There’s so much to unpack in this verse for me. I wrote a
hefty amount in my journal about this one. So much that I might have to share
more in another post. The short version is this: I am a people pleaser. It’s
part of my personality to want to give others what they want and not disappoint
them. This actually played into a lot of the escalation of my online behavior
over the last few years. In reading verses like this in the past, I’ve always
seen it as a warning to not be led astray by those who try to flatter you into
doing what’s wrong. This time it hit me strongly that I was being warned to not
be the person with the double heart speaking vanity to my neighbor, and I
am naturally prone to being that person. Once again, I’m probably going to
expand on this one more in the future.
The final reference is from the book of Hosea, which, you
may remember, begins with a beautiful lesson of God’s redemption and forgiveness
told through the story of an unfaithful spouse.
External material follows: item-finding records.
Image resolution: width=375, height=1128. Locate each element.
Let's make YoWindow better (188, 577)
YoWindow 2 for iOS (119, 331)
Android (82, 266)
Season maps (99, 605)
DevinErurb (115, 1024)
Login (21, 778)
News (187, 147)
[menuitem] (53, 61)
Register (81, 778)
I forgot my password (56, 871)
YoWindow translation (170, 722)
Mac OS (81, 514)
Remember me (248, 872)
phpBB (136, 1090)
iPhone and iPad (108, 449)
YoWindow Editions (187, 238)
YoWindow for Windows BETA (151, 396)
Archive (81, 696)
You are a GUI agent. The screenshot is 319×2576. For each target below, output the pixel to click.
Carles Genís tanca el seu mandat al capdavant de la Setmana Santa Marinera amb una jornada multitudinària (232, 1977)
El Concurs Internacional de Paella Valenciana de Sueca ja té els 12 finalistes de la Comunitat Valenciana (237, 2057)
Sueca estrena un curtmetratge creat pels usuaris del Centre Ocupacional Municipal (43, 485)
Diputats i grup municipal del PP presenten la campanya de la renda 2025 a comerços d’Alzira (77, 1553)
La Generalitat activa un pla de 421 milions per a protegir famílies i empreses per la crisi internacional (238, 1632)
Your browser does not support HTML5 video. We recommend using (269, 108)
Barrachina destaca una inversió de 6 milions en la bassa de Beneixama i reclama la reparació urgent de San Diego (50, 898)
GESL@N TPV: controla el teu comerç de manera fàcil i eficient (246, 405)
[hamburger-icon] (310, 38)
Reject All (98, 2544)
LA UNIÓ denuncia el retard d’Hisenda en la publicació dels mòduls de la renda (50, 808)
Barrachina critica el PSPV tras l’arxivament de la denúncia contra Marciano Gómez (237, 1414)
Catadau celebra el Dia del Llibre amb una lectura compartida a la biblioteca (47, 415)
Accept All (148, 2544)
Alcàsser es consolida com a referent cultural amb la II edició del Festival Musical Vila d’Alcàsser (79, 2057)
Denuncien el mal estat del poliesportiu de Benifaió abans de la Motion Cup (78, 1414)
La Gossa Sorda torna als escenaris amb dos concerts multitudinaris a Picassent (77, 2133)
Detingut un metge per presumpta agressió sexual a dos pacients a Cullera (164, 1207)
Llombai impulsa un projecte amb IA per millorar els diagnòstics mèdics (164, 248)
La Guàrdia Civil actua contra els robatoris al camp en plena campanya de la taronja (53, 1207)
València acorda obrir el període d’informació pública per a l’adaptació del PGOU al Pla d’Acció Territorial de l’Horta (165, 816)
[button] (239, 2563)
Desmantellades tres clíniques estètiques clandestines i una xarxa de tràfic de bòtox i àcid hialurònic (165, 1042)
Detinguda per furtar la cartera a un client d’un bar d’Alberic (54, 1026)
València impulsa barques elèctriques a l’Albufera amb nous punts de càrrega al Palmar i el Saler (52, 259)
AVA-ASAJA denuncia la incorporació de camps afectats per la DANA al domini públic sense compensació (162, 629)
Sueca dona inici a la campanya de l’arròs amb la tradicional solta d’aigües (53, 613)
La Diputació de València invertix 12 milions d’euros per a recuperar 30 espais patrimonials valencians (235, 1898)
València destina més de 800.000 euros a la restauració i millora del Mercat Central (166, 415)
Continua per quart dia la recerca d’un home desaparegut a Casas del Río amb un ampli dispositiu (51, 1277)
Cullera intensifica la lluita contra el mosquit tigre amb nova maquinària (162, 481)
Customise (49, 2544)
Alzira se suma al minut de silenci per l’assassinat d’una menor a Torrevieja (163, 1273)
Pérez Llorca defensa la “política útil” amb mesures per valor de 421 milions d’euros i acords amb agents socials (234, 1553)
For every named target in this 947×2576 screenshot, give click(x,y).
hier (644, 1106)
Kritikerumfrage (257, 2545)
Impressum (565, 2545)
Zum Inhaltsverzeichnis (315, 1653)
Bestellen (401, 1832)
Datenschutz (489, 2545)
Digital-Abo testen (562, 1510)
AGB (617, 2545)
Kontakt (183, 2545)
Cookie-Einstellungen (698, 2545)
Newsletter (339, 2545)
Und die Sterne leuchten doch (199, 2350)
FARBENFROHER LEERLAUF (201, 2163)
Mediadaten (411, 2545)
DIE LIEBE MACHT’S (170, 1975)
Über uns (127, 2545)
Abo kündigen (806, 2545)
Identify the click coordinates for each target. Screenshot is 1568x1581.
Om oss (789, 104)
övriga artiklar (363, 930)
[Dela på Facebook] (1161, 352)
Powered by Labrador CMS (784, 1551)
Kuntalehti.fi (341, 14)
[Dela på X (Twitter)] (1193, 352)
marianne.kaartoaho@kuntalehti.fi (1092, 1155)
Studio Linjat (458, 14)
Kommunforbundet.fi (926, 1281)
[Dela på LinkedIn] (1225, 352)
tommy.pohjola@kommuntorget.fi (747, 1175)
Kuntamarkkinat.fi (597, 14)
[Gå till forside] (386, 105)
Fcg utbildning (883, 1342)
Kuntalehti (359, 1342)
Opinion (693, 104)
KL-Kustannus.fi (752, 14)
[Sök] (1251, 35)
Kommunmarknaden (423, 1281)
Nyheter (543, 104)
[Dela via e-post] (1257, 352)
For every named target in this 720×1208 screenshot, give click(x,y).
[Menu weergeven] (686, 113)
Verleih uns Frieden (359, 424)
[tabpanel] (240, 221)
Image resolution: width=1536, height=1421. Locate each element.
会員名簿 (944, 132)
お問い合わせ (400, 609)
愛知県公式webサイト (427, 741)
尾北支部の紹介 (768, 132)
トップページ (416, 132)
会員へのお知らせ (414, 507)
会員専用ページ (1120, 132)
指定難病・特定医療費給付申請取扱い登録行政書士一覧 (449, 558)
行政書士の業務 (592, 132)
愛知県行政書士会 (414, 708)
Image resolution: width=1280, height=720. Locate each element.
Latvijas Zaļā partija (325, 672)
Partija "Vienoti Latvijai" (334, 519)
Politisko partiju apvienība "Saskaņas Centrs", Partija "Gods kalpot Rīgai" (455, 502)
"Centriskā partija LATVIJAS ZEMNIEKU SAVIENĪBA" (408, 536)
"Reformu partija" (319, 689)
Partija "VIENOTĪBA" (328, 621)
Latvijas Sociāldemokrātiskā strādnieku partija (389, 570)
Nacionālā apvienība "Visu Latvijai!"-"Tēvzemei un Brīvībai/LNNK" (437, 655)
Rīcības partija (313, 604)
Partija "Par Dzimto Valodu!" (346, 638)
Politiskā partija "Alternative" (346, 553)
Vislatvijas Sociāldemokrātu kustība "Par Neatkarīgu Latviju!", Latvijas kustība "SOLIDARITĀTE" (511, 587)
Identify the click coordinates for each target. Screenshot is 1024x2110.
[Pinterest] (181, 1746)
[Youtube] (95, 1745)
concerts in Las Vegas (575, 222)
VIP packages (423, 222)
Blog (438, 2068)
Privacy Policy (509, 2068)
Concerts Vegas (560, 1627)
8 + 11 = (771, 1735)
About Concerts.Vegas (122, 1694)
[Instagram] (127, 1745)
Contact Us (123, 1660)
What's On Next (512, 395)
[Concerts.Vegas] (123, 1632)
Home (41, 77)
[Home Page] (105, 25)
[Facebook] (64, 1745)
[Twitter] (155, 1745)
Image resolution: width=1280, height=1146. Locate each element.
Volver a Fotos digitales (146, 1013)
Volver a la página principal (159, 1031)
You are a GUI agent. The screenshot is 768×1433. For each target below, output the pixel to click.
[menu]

This reference, however, is
from later in the book. Chapter 10 verse 2 says:
“Their heart is divided; now
shall they be found faulty: he shall break down their altars, he shall spoil
their images.”
If our hearts are divided, we are found “faulty.” If
unfixed, we stand the risk of being completely broken down alongside our false
altars and spoiled images. And that is where this verse speaks to the very core
of integrity, a word we’ve used to refer to moral honesty that holds up
even when nobody else is around, but which primarily refers to wholeness
or completeness. For example, if you’re a Star Trek fan like I am, you
know that when Captain Janeway gets a report from Ensign Kim about Voyager’s “Hull
Integrity,” she’s not asking whether the ship is telling lies—she wants to know
how close the ship is to breaking into more than one piece! Being “double-minded,”
or having a “divided heart” means we lack wholeness.
Growing in integrity means becoming SINGLE-minded, but
focused on the right thing: once we stop being halted between our two opinions,
we need to choose Jehovah, not Baal! As other scriptures say, we must keep our “eye
single to the glory of God.” And that is easier said than done. So many things
vie for our attention. And Satan sneaks in not by trying to make us choose between
good or evil, but by making us believe we can somehow have both. And for a
while you may think you can; but ultimately you discover that being double-minded
is truly unstable in all ways.
Bless you for this. It made clear to me why I struggle so much to feel at peace with myself for the same reasons you do.